It is, as far as many U.S. TV critics are concerned, a mystery show. Not because Inspector Murdoch solves crimes. But because hardly anyone writes about it – ever. Ovation brought star Yannick Bisson and executive producer Christina Jennings here to the opening session of the TV Critics press tour and, immediately, the show's status as a puzzler was obvious.

An early question asked of Bisson and Jennings was this: "This is a different Canada than we usually have. We usually think of Canada as being America, only colder. But you guys, in this one, particularly that second episode, you show a lot of people who wished they were still in England, and it has a British feel to it.
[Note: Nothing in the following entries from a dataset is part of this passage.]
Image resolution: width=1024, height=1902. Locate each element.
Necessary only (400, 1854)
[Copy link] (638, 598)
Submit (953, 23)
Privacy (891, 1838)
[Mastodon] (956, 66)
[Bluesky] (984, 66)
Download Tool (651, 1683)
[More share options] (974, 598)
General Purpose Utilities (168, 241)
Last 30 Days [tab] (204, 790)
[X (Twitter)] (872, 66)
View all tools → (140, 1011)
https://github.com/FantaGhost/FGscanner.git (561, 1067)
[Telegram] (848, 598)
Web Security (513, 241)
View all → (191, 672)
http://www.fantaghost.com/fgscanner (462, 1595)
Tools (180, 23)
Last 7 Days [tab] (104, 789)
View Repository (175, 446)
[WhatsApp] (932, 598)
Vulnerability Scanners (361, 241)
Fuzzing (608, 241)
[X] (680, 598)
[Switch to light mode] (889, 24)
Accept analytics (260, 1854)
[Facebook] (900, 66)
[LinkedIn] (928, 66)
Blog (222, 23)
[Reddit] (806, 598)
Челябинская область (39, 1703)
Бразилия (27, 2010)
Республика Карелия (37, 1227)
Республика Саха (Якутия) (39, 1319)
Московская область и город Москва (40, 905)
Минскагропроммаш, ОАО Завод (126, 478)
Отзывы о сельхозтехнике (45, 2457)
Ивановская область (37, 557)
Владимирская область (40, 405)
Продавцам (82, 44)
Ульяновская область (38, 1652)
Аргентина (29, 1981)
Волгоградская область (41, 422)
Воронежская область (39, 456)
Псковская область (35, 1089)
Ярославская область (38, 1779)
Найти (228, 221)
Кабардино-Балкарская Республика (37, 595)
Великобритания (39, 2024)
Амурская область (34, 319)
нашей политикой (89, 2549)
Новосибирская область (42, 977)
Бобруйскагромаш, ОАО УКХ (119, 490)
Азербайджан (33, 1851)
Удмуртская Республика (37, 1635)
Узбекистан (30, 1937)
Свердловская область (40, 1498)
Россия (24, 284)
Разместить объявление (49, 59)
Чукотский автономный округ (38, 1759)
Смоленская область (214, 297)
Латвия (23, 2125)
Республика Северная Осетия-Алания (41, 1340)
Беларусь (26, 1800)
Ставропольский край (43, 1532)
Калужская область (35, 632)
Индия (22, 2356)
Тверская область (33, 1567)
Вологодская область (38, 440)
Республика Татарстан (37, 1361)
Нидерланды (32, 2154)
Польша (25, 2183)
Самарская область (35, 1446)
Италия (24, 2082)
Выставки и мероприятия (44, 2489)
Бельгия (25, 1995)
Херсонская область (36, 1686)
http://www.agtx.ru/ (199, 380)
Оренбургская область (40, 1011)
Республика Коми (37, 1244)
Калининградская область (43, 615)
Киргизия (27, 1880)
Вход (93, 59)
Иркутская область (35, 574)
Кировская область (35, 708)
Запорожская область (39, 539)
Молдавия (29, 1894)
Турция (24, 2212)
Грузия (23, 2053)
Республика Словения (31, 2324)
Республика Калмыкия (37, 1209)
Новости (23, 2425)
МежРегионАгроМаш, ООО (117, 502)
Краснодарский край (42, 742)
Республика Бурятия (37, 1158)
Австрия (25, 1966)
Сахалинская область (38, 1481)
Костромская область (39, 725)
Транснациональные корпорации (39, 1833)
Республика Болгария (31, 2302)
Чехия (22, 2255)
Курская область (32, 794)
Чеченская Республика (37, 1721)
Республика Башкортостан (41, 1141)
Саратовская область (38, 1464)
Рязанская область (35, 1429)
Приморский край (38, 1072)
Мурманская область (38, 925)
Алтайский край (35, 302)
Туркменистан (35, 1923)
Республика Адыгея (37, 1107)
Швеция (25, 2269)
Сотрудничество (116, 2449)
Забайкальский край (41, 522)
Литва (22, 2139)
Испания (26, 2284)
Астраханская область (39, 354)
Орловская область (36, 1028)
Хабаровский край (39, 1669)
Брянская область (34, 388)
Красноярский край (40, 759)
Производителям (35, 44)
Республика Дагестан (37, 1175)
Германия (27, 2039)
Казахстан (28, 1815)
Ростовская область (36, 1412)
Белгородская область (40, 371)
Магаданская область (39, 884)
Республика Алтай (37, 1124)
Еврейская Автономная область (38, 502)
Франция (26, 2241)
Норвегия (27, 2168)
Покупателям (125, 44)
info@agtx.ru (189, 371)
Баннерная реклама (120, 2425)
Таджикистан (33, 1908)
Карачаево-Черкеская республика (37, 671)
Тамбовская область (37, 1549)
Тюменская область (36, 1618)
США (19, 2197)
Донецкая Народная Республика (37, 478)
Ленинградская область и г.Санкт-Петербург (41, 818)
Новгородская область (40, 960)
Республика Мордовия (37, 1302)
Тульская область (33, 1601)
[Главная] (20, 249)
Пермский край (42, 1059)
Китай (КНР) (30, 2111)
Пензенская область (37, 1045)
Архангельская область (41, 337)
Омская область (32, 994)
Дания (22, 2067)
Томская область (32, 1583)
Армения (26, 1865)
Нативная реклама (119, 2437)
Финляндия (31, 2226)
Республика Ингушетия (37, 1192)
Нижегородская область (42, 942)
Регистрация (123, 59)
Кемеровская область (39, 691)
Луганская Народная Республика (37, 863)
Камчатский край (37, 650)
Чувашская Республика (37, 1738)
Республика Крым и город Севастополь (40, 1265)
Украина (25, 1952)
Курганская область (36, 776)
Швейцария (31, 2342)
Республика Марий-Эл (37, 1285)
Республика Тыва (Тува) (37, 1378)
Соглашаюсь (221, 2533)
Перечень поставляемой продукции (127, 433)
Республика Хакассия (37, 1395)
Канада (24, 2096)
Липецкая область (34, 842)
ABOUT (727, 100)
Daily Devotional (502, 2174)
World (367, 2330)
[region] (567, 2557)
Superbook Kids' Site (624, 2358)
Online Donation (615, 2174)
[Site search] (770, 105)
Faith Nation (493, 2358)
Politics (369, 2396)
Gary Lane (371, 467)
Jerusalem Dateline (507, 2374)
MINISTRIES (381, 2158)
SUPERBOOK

Does this surprise you as you get into it, that there was at least some point where Canada really was that deeply rooted in its English past?"

Jennings patiently explained. "You know, most of the immigration into Canada was from France and England. The Queen is the head of our country."

However, the British theme was not abandoned. The next question was this: "Are younger people surprised at first to see just how deeply rooted Canada was at that time in its English past? It just feels so different from how we think of it now."

Bisson veered away, explaining the attraction of Victorian-period shows with their emphasis on etiquette and the characters being anxious about being "proper." This makes it exotic to a young audience. Jennings said that the CBC is finding the audience "skewing younger and younger," and then Bisson said, "Kids are dressing up like the main characters at Halloween."

This was all well and good, but the takeaway from the session was American befuddlement. The inability to grasp the essence of Murdoch Mysteries was striking, because the series doesn't fit with any common understanding of Canada, and although the show is very similar to British period-piece drama, it certainly isn't British.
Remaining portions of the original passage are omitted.